I know the issues are unrelated, but still, there is a lot of national Welsh pride in their language.
 
I find it a bit confusing in that Wales has an active welsh speaking population yet does not seem to want independence, while Scotland has very few gaelic speakers and does.

I know the issues are unrelated, but still, there is a lot of national Welsh pride in their language.

Gaelic totters along. It will not die out, there are many enthusiasts, and of course it is spoken prolifically in the Islands. I lived on Harris for eight years, 5-13. When we first arrived, a lot of the pre-school children didn't speak English. There was no TV at that time; it didn't arrive until I was 12; and in a lot of households the wireless was only on for the news. (Lot of Wee Frees, a joyless sect.) A lot of the older people didn't speak English at all, or had as much English as I had Gaelic. It was quite funny, when a group of us were getting a bollocking from an adult, over some idiocy or other, it was delivered, first in Gaelic, then for my 'benefit', in English. :D
 
Gaelic totters along. It will not die out, there are many enthusiasts, and of course it is spoken prolifically in the Islands. I lived on Harris for eight years, 5-13. When we first arrived, a lot of the pre-school children didn't speak English. There was no TV at that time; it didn't arrive until I was 12; and in a lot of households the wireless was only on for the news. (Lot of Wee Frees, a joyless sect.) A lot of the older people didn't speak English at all, or had as much English as I had Gaelic. It was quite funny, when a group of us were getting a bollocking from an adult, over some idiocy or other, it was delivered, first in Gaelic, then for my 'benefit', in English. :D
I met a Scot recently down here in England, they had recently retired from the army. They said joining the army, and their ensuing career, had been the best thing they ever did. What do you think Sass about the likely changes there will be to the army, and the lives people used to make in it, if independence comes about?
 
The positive case for the union is overwhelming. I have asked my MSP five times what the cost of a Scottish HMRC would be. She doesn't know (or is frightened to say).

The elements of government that are at present provided by the UK, but would need to be funded by Scotland alone are frightening.
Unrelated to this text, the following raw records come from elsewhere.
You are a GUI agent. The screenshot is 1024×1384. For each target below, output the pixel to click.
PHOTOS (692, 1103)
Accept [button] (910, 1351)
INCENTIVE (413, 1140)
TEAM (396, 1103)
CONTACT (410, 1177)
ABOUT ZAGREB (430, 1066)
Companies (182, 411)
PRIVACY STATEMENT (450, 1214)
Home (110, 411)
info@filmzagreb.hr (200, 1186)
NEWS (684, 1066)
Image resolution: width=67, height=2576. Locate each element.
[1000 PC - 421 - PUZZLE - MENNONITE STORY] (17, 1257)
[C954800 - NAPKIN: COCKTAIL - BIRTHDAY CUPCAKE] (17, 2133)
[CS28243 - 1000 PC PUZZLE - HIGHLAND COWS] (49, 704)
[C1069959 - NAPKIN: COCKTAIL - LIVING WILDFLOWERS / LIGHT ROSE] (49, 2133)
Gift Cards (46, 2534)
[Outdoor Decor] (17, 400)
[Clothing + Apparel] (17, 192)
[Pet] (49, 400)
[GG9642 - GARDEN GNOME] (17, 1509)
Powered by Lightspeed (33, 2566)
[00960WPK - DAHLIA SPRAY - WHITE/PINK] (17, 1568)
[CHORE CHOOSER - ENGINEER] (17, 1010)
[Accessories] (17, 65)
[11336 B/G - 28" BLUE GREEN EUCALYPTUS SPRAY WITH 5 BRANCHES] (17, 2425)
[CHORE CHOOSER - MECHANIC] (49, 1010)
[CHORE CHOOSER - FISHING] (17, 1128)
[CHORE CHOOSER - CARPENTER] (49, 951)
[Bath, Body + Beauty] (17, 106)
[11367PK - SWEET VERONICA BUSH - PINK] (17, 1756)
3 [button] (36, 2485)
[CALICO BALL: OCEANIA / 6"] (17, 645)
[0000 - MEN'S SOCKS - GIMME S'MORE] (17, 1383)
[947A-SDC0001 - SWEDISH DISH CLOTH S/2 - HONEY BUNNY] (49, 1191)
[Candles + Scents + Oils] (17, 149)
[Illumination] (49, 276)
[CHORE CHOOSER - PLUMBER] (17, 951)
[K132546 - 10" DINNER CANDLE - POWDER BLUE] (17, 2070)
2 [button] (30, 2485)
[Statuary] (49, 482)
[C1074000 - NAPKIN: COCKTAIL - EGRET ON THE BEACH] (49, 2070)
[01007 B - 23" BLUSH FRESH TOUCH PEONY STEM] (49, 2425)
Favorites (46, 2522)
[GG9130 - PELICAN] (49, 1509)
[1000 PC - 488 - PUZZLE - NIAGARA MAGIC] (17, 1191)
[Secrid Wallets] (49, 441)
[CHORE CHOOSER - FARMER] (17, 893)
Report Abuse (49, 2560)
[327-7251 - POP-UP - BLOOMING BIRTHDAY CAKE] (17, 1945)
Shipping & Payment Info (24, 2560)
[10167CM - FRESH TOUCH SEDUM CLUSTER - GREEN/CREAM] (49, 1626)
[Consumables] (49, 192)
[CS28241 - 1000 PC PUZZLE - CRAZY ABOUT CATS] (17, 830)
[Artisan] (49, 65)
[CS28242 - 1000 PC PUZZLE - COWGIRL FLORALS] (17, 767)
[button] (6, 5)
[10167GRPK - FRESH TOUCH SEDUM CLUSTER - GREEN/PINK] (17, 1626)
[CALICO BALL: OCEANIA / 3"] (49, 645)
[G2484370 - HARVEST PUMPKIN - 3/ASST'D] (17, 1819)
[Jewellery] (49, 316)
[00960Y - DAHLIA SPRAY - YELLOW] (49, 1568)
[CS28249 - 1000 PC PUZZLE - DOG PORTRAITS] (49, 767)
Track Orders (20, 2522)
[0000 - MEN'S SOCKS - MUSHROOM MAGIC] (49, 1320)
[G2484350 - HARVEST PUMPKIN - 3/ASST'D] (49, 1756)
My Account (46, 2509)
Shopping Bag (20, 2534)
Salmond is either telling outright lies, or is mentally ill. He has been told by all the major parties that there will be no currency union, yet persists in the lie that there will be. He has been told that there is no automatic membership of the EU, by the EU president, yet insists that there will be. As to other aspects of EU membership, such as Schengen, which is automatic for new entrants, silence.

The 'White Paper' is 600 pages of uncosted aspirational bullshit.

Anyone who feels that Scotland would benefit from independence needs a reality check. Vote 'NO' and stop the 'Little Scotlanders' in their tracks. From their utterances, a lot of the 'Yes' voters are xenophobic racists.

Edited to add:

I am not applying the term 'xenophobic racists' to all of the 'Yes' supporters. Just the significant minority that are.

what country in history has not "benefitted from independence", really? what makes Scotland so uniquely incapable that it cannot come up with and fund its own instituions of government?

I think the un-named Tory minister torpedoed Osborne and Beaker's ludicrous line that there will be no currency union. There will be. Why? business wants it and, from this government, what business wants, it gets.

As already discussed no one really knows what will happen with the EU and EU entry as it is uncharted territory. The idea that energy rich Scotland will be kept out because it refuses to put up a guarded border with England, or is reluctant to join Schengen, is laughable. The EU will want Scotland in and contributing.

I'd also like to see some evidence of the "xenophobic racism" of yes campaigners, please. That is a pretty serious charge. Quartz boldly tried a parallel tack a few pages back and failed miserably to make the case. I am sure you will do better.

(as for the weird sub-Spearhead ramblings about Picts and the "real Scots", who honestly gives a fuck? It is the 21st century and we are a mongrel nation like pretty much everywhere else on earth- and are all the better for it.)